(Click-target data)

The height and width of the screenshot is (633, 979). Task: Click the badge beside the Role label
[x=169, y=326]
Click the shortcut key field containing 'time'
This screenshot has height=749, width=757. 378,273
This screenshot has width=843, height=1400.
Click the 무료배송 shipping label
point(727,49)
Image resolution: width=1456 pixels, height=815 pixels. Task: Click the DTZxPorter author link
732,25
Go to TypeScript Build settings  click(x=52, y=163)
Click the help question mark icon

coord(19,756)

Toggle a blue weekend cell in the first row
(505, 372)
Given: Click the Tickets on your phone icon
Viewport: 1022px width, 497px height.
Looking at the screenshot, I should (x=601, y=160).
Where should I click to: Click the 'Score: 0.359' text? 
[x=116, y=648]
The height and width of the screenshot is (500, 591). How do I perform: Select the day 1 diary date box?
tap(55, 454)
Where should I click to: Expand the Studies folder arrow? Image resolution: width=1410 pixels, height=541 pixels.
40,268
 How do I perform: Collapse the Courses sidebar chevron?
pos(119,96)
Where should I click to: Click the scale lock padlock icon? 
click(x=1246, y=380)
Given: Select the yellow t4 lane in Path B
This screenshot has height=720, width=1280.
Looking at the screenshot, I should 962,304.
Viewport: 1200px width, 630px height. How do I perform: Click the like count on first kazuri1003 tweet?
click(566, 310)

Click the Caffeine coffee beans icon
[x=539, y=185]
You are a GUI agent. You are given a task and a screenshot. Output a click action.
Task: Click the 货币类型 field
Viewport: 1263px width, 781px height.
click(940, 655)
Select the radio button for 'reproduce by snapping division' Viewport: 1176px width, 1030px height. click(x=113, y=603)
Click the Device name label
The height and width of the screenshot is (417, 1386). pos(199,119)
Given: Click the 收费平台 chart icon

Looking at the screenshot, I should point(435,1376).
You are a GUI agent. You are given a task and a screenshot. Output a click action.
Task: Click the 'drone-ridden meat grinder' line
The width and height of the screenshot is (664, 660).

AIM: Reproduce every line of the material above verbatim, without omitting or altering anything.

FINAL ANSWER:
The height and width of the screenshot is (633, 979). Task: Click the badge beside the Role label
[x=169, y=326]
Click the shortcut key field containing 'time'
This screenshot has height=749, width=757. 378,273
This screenshot has width=843, height=1400.
Click the 무료배송 shipping label
point(727,49)
Image resolution: width=1456 pixels, height=815 pixels. Task: Click the DTZxPorter author link
732,25
Go to TypeScript Build settings  click(x=52, y=163)
Click the help question mark icon

coord(19,756)

Toggle a blue weekend cell in the first row
(505, 372)
Given: Click the Tickets on your phone icon
Viewport: 1022px width, 497px height.
Looking at the screenshot, I should (x=601, y=160).
Where should I click to: Click the 'Score: 0.359' text? 
[x=116, y=648]
The height and width of the screenshot is (500, 591). How do I perform: Select the day 1 diary date box?
tap(55, 454)
Where should I click to: Expand the Studies folder arrow? Image resolution: width=1410 pixels, height=541 pixels.
40,268
 How do I perform: Collapse the Courses sidebar chevron?
pos(119,96)
Where should I click to: Click the scale lock padlock icon? 
click(x=1246, y=380)
Given: Select the yellow t4 lane in Path B
This screenshot has height=720, width=1280.
Looking at the screenshot, I should 962,304.
Viewport: 1200px width, 630px height. How do I perform: Click the like count on first kazuri1003 tweet?
click(566, 310)

Click the Caffeine coffee beans icon
[x=539, y=185]
You are a GUI agent. You are given a task and a screenshot. Output a click action.
Task: Click the 货币类型 field
Viewport: 1263px width, 781px height.
click(940, 655)
Select the radio button for 'reproduce by snapping division' Viewport: 1176px width, 1030px height. click(x=113, y=603)
Click the Device name label
The height and width of the screenshot is (417, 1386). pos(199,119)
Given: Click the 收费平台 chart icon

Looking at the screenshot, I should point(435,1376).
You are a GUI agent. You are given a task and a screenshot. Output a click action.
Task: Click the 'drone-ridden meat grinder' line
The width and height of the screenshot is (664, 660).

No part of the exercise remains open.